I put my phone back in my pocket, and stride out of the office to find my housekeeper. Helene tells me that she put Beatrix on the terrace in the garden with some tea and pastries, since ‘the poor woman looked dead on her feet’.
Once again a feeling of shame grips me, and none of the defensive arguments I made to myself about how I did offer her something to eat make any difference. I dragged her here, made her give a blood sample, forced the issue of our chemistry, then I put her on her knees to give me pleasure, only then to make her cry. Those are not the actions of an unselfish man.

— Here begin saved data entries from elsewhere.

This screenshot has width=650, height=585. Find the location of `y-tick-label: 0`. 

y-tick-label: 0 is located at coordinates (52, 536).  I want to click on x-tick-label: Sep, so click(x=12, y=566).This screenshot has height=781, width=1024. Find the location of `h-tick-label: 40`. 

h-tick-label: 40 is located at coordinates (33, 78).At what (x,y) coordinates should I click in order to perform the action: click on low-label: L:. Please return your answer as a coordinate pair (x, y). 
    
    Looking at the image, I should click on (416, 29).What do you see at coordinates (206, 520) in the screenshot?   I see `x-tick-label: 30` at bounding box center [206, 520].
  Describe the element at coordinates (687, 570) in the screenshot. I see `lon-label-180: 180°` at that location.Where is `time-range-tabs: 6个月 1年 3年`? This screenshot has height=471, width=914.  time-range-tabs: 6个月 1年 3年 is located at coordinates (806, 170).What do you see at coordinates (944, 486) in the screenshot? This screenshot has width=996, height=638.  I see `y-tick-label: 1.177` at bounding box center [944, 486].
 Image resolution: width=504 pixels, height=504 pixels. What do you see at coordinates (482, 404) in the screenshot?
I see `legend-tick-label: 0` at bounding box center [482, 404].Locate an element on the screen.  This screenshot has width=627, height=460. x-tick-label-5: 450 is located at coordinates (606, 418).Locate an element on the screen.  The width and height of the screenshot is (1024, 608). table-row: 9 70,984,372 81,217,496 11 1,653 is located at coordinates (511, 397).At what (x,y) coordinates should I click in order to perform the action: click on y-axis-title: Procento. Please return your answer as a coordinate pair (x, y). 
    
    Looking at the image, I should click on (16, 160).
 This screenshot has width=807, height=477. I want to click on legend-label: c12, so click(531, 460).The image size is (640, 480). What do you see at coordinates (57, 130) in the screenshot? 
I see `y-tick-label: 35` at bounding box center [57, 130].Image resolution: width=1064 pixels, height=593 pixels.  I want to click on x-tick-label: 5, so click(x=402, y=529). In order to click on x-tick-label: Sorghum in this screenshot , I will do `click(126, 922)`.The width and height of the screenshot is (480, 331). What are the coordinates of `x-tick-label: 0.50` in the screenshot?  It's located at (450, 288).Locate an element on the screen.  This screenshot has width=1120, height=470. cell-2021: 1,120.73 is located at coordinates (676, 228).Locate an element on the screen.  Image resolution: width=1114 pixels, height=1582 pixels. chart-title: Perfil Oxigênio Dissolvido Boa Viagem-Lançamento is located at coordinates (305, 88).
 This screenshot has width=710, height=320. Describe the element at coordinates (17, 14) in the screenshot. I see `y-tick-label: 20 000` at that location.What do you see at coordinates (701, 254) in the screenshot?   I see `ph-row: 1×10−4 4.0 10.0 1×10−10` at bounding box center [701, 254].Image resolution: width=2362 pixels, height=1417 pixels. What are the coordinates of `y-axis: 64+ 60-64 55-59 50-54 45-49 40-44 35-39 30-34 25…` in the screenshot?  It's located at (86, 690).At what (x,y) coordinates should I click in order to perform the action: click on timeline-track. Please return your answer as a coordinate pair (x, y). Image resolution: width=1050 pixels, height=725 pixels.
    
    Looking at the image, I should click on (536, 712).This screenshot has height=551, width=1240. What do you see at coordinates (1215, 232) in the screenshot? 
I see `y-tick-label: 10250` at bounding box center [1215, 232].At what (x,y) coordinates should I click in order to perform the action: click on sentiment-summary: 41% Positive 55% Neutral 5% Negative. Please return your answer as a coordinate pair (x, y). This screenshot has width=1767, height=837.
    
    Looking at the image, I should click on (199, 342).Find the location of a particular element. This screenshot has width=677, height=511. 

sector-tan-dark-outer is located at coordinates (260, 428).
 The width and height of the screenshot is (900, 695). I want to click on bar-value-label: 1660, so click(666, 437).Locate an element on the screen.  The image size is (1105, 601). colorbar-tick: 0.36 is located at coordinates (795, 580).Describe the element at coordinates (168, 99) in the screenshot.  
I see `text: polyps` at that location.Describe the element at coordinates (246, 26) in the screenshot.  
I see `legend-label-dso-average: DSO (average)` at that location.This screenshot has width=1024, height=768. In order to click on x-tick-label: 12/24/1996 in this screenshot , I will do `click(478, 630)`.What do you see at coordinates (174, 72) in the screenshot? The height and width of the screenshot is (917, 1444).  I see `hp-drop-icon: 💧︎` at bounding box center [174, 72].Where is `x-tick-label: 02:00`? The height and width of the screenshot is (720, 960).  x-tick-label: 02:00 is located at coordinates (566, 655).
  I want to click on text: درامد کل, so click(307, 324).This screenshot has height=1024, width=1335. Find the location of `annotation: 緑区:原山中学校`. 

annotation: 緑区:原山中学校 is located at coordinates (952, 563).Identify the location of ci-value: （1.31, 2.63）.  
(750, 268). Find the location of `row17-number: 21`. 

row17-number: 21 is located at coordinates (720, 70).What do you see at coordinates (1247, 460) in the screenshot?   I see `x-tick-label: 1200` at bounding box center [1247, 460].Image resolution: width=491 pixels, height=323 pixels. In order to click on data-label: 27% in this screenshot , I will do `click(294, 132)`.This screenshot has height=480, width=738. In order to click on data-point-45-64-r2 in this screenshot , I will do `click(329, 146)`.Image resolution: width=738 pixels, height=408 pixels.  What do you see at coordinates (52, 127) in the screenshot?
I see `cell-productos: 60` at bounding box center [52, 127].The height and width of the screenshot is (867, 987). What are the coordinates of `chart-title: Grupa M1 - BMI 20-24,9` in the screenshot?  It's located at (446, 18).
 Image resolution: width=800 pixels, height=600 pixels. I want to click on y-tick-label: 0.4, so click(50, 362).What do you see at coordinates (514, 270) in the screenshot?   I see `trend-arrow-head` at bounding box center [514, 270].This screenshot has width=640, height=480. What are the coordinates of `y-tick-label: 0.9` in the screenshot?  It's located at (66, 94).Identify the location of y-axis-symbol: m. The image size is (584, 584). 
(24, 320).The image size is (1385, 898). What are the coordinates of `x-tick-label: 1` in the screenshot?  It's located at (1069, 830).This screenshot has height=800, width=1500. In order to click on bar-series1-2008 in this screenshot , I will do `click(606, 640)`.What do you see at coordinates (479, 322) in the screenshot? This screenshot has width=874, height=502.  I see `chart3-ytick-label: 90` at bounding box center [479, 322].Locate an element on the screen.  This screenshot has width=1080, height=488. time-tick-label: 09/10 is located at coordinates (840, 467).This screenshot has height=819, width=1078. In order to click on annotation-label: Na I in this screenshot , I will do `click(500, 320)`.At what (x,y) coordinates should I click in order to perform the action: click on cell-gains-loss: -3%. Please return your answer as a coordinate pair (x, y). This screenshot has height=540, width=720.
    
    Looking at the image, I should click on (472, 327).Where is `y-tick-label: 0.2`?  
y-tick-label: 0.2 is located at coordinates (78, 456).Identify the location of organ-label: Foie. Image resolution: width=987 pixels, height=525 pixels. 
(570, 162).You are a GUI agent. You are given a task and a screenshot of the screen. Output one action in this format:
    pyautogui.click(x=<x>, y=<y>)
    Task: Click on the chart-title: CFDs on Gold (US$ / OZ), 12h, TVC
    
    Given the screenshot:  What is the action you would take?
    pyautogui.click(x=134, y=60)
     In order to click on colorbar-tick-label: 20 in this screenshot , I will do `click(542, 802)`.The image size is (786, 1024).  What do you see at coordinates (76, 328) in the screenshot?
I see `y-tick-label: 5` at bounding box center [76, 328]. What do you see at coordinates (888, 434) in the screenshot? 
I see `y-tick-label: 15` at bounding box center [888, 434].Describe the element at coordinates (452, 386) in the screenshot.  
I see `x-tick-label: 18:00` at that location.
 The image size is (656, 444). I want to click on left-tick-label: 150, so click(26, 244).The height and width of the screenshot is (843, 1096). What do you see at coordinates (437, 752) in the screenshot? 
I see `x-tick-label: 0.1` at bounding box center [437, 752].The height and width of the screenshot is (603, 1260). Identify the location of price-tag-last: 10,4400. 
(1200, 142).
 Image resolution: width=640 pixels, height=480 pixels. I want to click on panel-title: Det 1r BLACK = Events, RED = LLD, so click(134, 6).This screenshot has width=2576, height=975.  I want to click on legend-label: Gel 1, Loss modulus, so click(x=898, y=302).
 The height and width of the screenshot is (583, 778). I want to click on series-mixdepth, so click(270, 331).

Perhaps you’re more like your father than you thought.
I grit my teeth, and shove the snide whisper away as I find my way to the stone terrace outside at the back of the house.
It’s one of my mother’s favourite places to sit, since it’s very peaceful, with the flowers and lawn, and pond with a fountain that fills the air with the musical sound of running water.
Beatrix is sitting on one of the cushioned chairs at the delicate wrought-iron outdoor table. She’s holding a cup of steaming tea between her hands, looking down into the cup as if she’s trying to divine her future. The sun has gone down, the last rays lighting the sky above her and outlining the soft curve of her cheek in gold, her loose hair a wavy silken waterfall.